▸ **AIM OF THE EXERCISE**
Select and copy every line of the entries below that contains the word "Toggle", treating case as significant.

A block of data
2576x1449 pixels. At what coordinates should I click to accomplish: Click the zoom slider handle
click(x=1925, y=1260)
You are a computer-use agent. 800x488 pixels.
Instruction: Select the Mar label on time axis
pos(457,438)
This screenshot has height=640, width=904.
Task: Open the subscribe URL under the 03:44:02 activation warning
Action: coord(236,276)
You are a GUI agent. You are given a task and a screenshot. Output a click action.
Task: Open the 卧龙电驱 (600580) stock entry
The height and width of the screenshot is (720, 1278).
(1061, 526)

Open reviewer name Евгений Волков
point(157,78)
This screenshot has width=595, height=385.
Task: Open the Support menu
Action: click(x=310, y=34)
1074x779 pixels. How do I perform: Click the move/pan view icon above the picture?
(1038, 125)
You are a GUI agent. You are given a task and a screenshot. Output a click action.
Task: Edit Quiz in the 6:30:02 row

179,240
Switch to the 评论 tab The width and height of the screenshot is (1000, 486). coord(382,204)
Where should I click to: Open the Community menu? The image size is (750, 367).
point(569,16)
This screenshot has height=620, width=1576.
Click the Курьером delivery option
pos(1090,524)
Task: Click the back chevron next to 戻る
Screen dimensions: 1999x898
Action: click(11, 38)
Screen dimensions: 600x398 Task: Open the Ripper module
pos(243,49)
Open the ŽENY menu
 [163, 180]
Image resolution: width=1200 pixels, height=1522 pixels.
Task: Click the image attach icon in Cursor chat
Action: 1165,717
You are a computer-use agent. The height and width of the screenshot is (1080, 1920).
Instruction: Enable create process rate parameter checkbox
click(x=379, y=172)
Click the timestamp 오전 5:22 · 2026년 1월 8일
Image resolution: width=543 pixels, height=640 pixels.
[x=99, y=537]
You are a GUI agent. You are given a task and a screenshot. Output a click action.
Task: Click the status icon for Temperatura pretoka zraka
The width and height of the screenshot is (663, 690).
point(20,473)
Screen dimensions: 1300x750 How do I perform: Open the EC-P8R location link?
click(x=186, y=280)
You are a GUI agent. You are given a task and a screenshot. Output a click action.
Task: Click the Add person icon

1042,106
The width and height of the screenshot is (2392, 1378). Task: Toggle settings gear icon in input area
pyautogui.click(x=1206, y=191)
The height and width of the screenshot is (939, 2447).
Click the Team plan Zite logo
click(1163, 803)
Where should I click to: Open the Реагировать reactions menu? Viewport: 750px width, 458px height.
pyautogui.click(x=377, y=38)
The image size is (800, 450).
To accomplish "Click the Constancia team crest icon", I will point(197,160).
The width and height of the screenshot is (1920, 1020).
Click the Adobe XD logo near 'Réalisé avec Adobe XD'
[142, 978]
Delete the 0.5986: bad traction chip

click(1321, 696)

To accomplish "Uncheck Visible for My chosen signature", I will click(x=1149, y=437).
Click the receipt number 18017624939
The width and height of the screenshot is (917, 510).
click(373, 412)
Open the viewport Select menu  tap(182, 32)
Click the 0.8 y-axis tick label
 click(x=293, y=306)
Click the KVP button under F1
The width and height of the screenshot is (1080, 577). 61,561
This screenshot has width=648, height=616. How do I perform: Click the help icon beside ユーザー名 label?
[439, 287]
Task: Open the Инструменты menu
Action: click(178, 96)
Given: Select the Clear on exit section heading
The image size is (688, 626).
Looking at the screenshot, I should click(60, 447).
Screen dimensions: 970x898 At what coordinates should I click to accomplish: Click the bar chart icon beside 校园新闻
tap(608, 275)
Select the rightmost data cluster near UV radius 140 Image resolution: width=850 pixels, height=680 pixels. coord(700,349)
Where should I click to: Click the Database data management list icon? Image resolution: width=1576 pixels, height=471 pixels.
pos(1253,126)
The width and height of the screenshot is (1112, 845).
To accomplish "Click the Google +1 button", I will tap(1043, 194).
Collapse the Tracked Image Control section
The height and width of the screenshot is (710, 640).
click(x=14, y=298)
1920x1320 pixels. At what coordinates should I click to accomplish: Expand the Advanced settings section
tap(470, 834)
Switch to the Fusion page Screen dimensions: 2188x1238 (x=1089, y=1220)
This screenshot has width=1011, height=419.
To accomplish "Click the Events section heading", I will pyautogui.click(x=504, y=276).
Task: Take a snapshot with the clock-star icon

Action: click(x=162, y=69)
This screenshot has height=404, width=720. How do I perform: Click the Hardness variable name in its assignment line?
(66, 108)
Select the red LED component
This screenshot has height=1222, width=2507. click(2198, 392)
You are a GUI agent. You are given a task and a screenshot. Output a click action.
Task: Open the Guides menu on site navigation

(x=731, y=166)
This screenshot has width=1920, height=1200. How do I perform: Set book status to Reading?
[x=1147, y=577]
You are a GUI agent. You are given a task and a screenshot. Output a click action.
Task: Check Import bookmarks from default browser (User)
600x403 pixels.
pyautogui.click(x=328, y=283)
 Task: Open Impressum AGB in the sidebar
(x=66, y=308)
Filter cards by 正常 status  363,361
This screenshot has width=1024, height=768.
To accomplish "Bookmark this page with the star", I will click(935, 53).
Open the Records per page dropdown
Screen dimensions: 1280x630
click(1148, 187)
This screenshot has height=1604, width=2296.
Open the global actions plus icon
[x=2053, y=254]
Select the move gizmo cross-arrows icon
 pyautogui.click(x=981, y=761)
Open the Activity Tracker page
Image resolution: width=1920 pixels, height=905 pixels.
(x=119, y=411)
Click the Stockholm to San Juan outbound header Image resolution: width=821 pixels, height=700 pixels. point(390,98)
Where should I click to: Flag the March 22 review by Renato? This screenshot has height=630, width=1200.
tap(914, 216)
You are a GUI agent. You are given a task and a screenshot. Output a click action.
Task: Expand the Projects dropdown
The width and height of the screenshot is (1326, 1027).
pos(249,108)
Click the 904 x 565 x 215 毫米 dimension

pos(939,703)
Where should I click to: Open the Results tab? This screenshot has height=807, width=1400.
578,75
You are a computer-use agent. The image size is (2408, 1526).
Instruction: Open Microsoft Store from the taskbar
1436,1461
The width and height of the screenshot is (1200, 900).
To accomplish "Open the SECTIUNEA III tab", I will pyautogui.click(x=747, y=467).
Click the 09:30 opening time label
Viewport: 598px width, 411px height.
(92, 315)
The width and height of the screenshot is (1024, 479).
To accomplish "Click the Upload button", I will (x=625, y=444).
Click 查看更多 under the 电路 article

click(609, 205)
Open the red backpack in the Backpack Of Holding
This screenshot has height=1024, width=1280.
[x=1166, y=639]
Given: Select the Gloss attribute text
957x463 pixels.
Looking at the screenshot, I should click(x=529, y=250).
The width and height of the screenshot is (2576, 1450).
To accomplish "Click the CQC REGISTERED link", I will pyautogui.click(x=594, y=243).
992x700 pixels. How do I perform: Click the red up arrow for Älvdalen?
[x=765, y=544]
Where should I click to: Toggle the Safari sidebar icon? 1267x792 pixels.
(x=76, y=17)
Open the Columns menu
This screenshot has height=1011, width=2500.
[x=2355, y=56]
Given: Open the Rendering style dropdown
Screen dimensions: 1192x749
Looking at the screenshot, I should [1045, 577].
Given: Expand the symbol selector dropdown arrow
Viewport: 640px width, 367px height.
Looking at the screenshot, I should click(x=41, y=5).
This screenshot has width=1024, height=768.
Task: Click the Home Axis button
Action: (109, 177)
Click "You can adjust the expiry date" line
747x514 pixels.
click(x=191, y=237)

▸ **SOLUTION**
The width and height of the screenshot is (2392, 1378). Task: Toggle settings gear icon in input area
Where should I click to: Toggle the Safari sidebar icon? 1267x792 pixels.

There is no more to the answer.